Cut into the hills in south China, about 2,000km from Beijing, is the world’s largest telescope.
It’s not one of those telescopes that you look through, the sort that non-science minds like mine think of as telescopes. It’s a radio telescope. Effectively it’s a massive dish (alright, cosmos lovers, there is unquestionably a more informed way to describe it, but I’m hardly Carl Sagan). It’s 500 metres in diameter. That’s very, very big.
It’s sitting there, ready to move a little to focus better, to pick up radio signals, signs from deep space, both of the origins of our universe and, more interestingly, really, of other life.
So far, it’s picked up evidence of a few new pulsars. And after I googled pulsars I felt that, frankly, our big Chinese telescope could do with pulling its socks up.
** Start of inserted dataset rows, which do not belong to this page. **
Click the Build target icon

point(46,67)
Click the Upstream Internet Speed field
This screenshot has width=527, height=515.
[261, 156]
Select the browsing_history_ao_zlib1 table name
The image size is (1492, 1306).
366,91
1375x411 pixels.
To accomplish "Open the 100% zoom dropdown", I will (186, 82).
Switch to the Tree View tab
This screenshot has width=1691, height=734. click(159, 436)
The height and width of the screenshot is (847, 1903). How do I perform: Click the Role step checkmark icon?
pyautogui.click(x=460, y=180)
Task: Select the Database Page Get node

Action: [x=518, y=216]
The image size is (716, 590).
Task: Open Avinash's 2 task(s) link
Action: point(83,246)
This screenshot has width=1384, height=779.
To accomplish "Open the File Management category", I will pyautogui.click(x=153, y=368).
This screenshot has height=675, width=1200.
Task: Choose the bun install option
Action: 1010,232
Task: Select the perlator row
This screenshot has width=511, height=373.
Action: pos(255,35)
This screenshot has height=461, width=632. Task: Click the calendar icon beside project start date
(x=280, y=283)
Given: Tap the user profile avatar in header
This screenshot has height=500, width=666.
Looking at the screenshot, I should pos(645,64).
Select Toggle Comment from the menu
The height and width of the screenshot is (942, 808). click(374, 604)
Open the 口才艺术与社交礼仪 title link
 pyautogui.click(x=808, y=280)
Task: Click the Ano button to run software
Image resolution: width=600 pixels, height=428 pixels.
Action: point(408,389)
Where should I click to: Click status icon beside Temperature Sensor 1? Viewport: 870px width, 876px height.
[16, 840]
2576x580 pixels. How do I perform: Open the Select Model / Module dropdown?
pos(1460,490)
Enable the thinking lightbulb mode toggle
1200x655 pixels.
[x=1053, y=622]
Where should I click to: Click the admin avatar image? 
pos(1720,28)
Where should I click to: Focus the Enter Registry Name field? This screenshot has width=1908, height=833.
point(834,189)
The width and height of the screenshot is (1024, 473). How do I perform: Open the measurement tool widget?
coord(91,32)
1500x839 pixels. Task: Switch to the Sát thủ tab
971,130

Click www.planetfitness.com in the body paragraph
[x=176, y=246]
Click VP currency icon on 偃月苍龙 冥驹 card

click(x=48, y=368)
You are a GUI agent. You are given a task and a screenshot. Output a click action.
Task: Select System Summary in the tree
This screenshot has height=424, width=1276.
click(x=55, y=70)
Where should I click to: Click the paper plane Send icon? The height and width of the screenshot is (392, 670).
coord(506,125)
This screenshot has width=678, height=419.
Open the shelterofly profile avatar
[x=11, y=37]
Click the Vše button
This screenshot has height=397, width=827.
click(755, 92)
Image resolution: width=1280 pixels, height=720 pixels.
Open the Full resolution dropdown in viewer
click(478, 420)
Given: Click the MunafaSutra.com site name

Of course, space is pretty big, and it could take a while for messages to hit us, but still.
I find dipping into the vast amount of knowledge that is available to us, just to swim around in it, is refreshing
More interesting is what is going the other way. We are leaking noise. The Earth is a big transmitter, sending radio and TV waves out into the great wide yonder. Loads of them. It’s not intentional, they just head out and up. We’ve been doing this since Marconi got his act together a bit over a century ago. And scientists say that these first signals are around 100 light years away now. In space terms, of course, this is basically next door. It’s also, curiously, not far from HD 186302. That’s the snappy name for our sun’s twin.
Experts believe that this star was created from the same gas cloud that birthed our sun. And given how we came along, it’s not totally out of the question that up there is another life form. And around now, they’re beginning to receive faint radio signals, which when decoded will tell them about us.